New Orleans and the Bayou are alive with a culture all their own. When we were docked in the city we were at the working docks, not the tourist ones, so again, we got a unique view. One day we got off the ship and took a walking trip of the area. Got the best cup of coffee I’ve ever had and a fabulous Po’boy sandwich at a place called Domilise’s. It was fascinating just to watch as people came in for the lunch rush. The place was tiny…and busy…and full of laughter, good food, good smells, and cheer. I’m happy to say they survived Hurricane Katrina and appear to be doing a rocking business still.
I’ve been to NOLA a couple of other times, stayed in a fancy boutique hotel in the French Quarter, enjoyed a cocktail from a sidewalk bar, even wandered into one of the casino’s until I lost all my quarters. A big gambler I’ll never be. Still, it was being anchored on the Mississippi, watching the life of the Bayou that sticks in my memory.
Perhaps that’s one of the reasons I’ve enjoyed Ellen Byron’s Cajun Country Mystery series so much and Cajun Kiss of Death is no exception. Click on the link to see a full review and some of the reasons I think this is a series worth investing your time reading. As I say in the review, look up the series and start with the first one. You’re going to want to get to know the people and the area. Then, when you read this one, it will be like making your regular visit.

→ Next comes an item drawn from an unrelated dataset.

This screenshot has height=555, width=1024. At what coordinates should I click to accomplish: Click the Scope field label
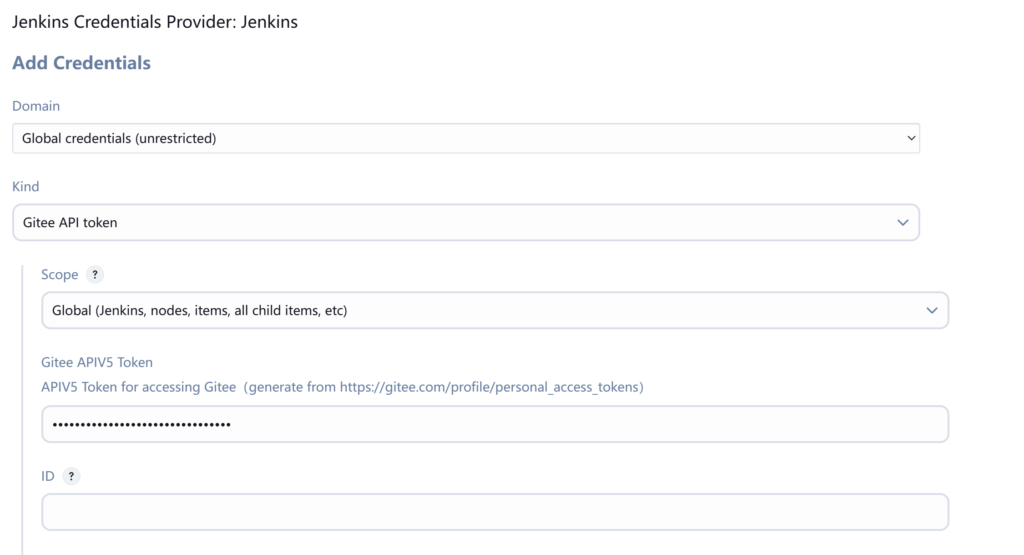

All the regulars are still here, there are Maggie and Bo, who just got married, Maggie’s parents and her Grandmere, her extended relatives and friends who make Pelican a town on the Bayou you’ll want to put on your list of places to visit. Between the people and places like JJ’s Cajun diner or specialty shops like the sweet shop and the bakery, you’ll want to come hungry, too. Since they’re all imaginary, though, maybe you’ll just make a plan to stop into New Orleans for some of their unique cuisine, and you won’t need me to make any recommendations. After all, almost everyone knows about the Cafe du Monde in the French Quarter and the famous restaurants that dot the area. Still, if you want to get a little off the beaten path, you might stop into Domilise’s. I know if I ever make it back that’s where I’m headed.
My thanks to Crooked Lane Books and NetGalley for providing me with an advance copy of the book for this review. The opinions, though, are all my own. Enjoy the book and the Cajun sights and sounds it delivers. Happy Reading.